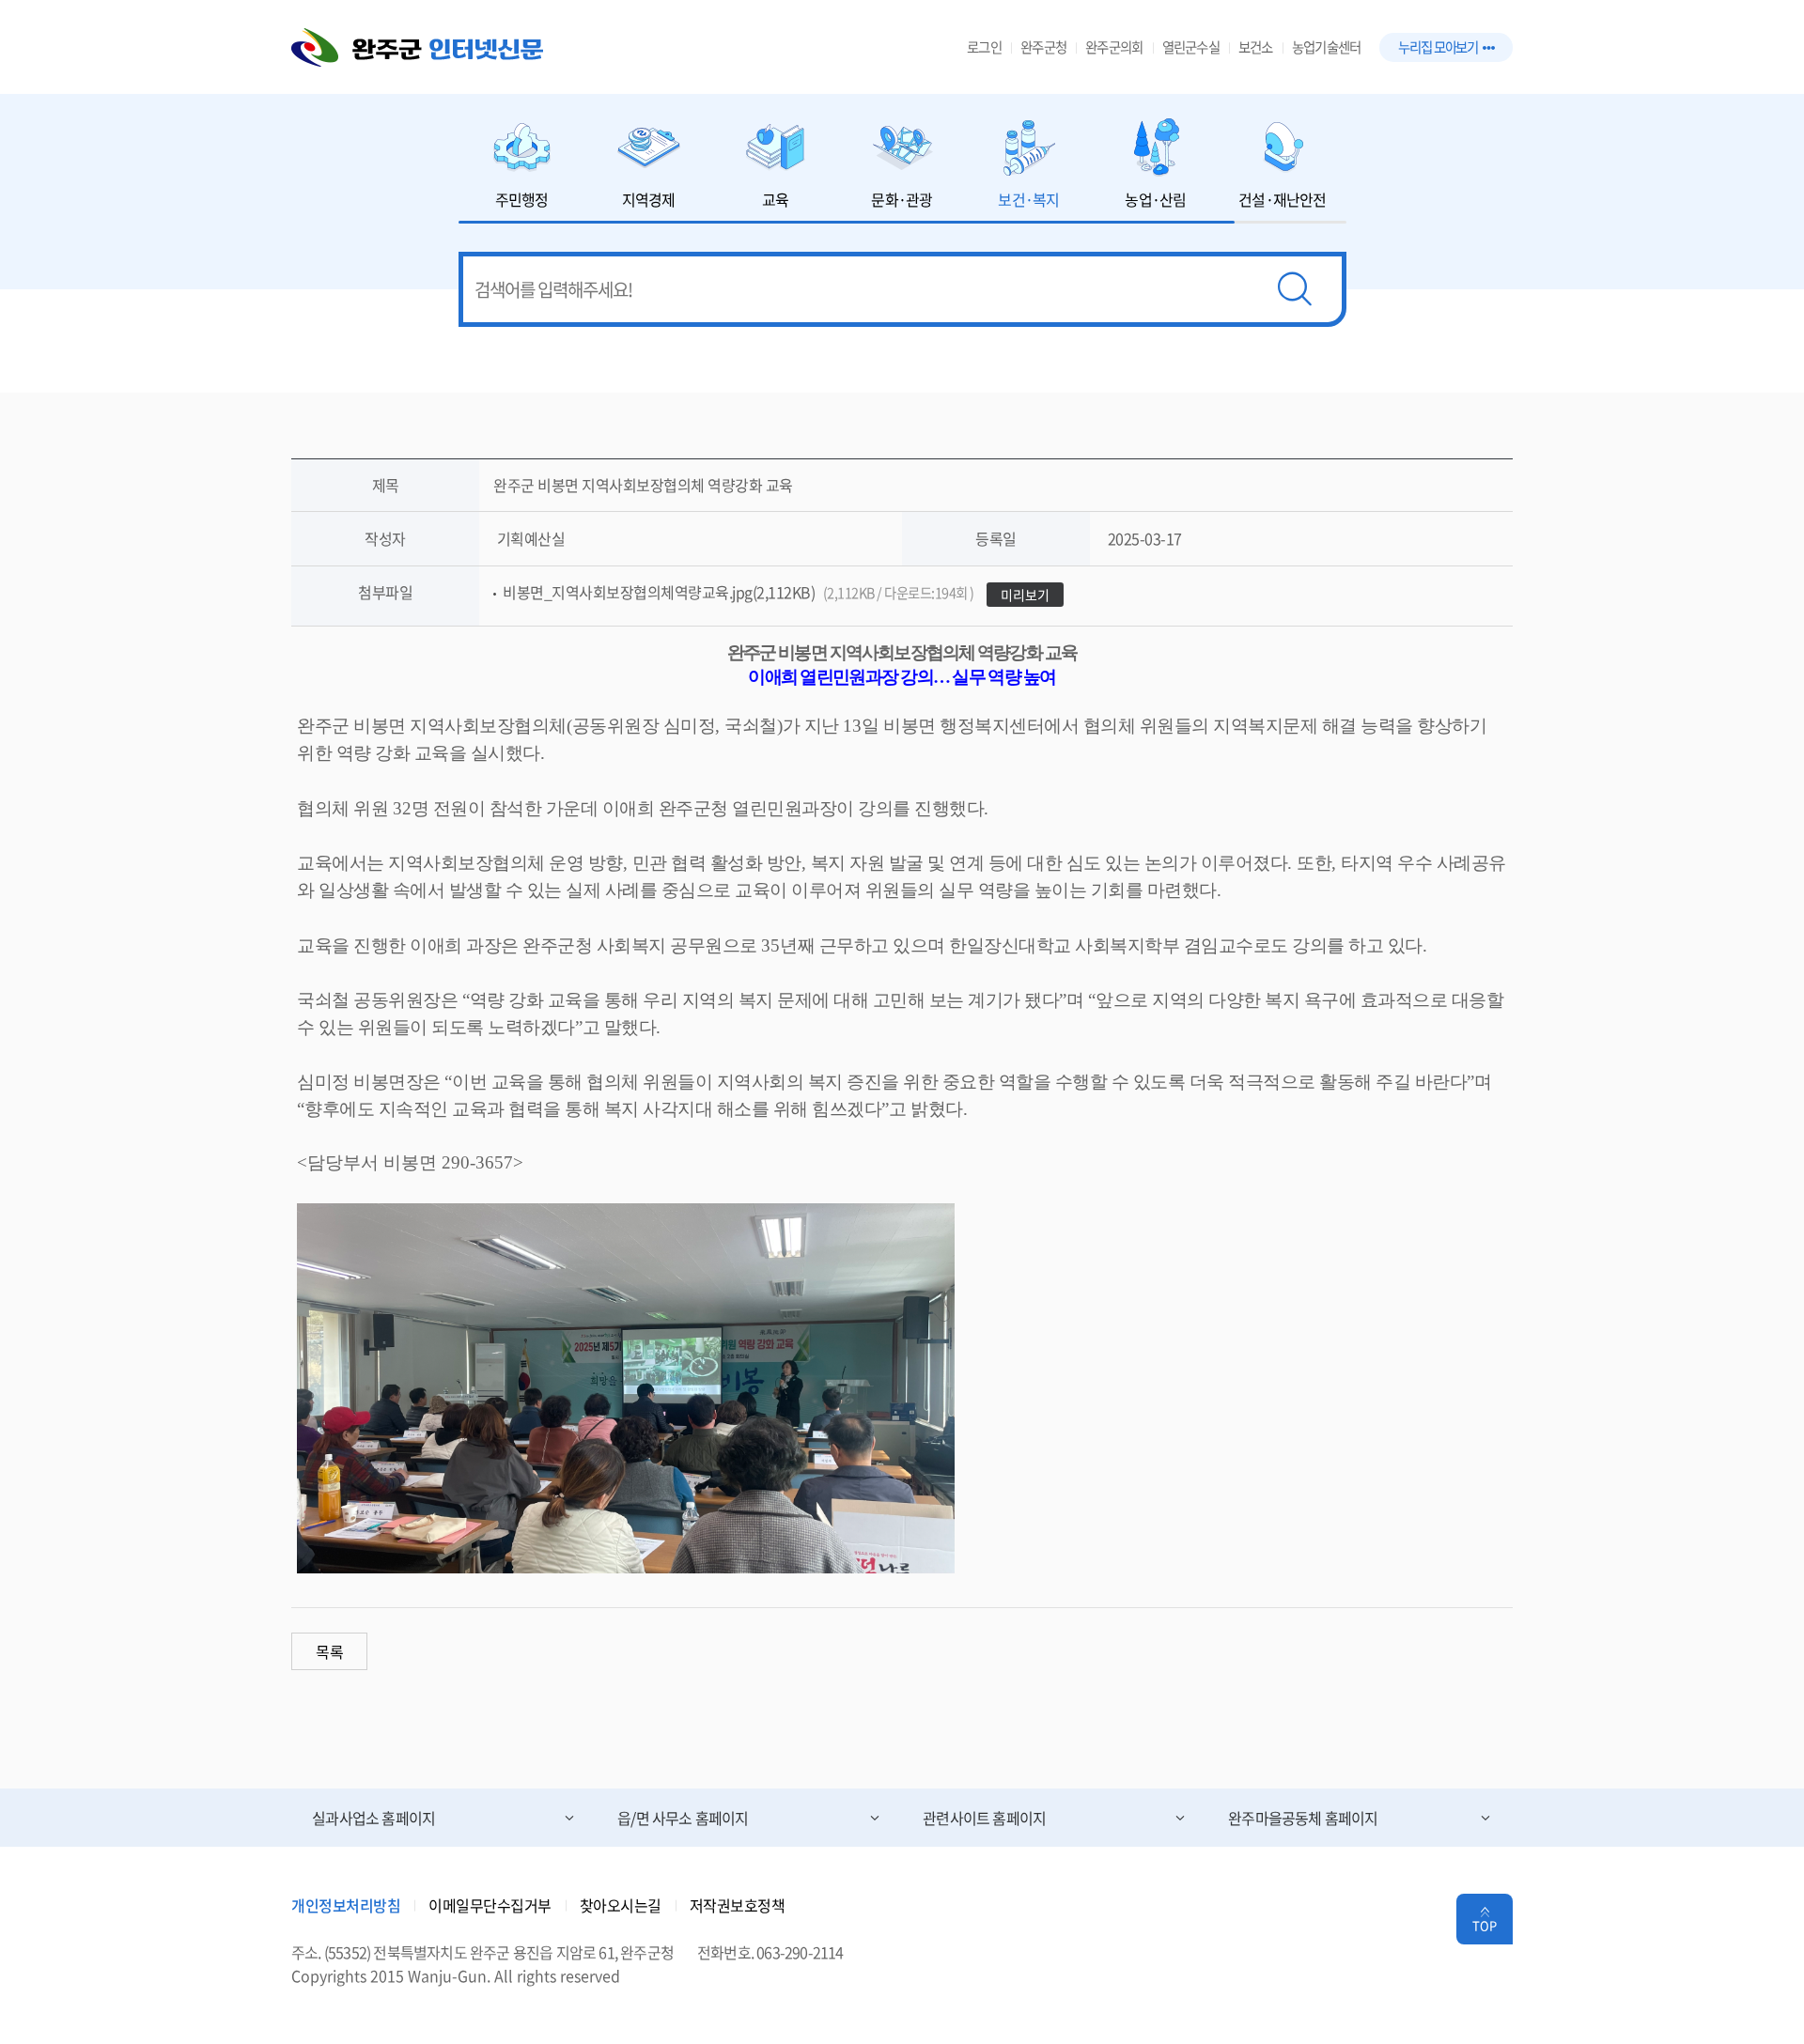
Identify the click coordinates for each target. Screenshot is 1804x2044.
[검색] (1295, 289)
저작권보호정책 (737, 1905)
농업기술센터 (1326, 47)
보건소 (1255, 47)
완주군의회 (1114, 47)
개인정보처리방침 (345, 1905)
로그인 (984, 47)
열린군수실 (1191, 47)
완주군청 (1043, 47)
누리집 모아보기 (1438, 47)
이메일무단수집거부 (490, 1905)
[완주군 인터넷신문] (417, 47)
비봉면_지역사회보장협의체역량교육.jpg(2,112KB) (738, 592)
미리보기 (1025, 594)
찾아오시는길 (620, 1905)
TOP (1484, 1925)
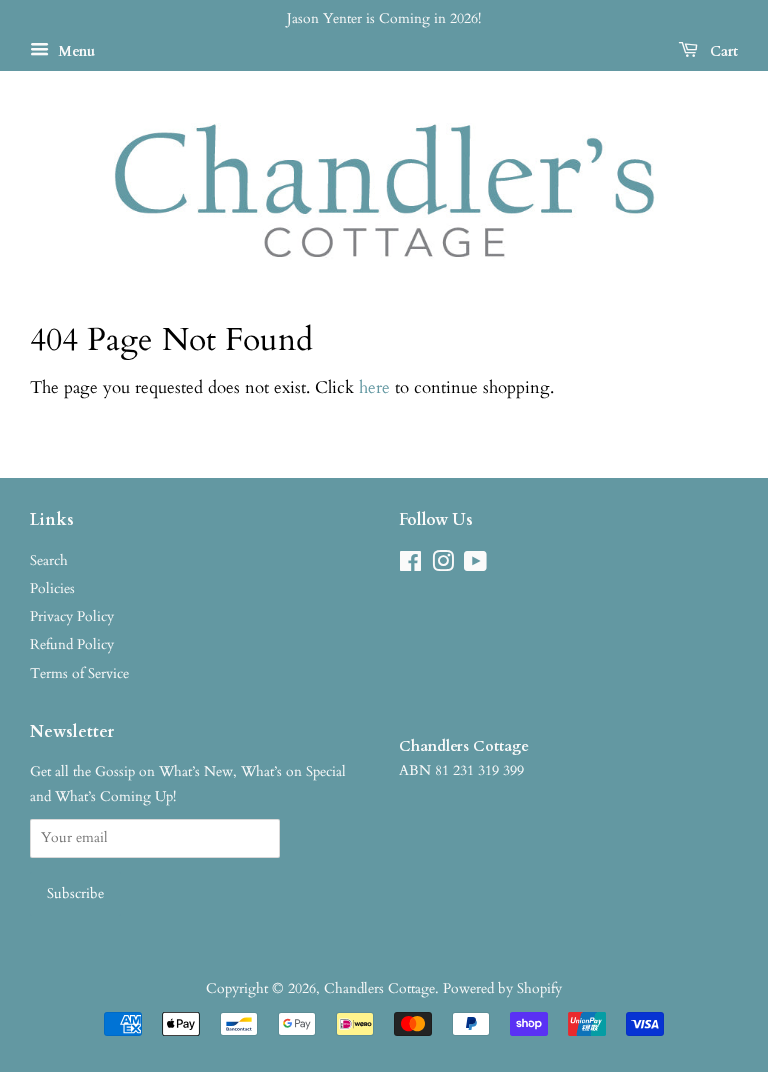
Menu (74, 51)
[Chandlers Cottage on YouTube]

• • •

* **Task to complete**
Repeat only the lines from the one with "로그인 (984, 47)" through the end of the data, both included and exactly as written. Pictures stay out of the copy.

* **Task solution**
로그인 (984, 47)
열린군수실 (1191, 47)
완주군청 (1043, 47)
누리집 모아보기 (1438, 47)
이메일무단수집거부 (490, 1905)
[완주군 인터넷신문] (417, 47)
비봉면_지역사회보장협의체역량교육.jpg(2,112KB) (738, 592)
미리보기 (1025, 594)
찾아오시는길 (620, 1905)
TOP (1484, 1925)
Menu (74, 51)
[Chandlers Cottage on YouTube]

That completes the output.